● PROBLEM TO WORK ON
Swap "avatar" for "profile" throughout the rows below, leaving everything else unchanged.

(Data entries)
* * * * * * *

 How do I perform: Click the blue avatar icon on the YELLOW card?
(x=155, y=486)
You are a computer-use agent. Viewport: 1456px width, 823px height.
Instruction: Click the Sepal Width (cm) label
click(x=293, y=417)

* * * * * * *

● PROBLEM SOLUTION
 How do I perform: Click the blue profile icon on the YELLOW card?
(x=155, y=486)
You are a computer-use agent. Viewport: 1456px width, 823px height.
Instruction: Click the Sepal Width (cm) label
click(x=293, y=417)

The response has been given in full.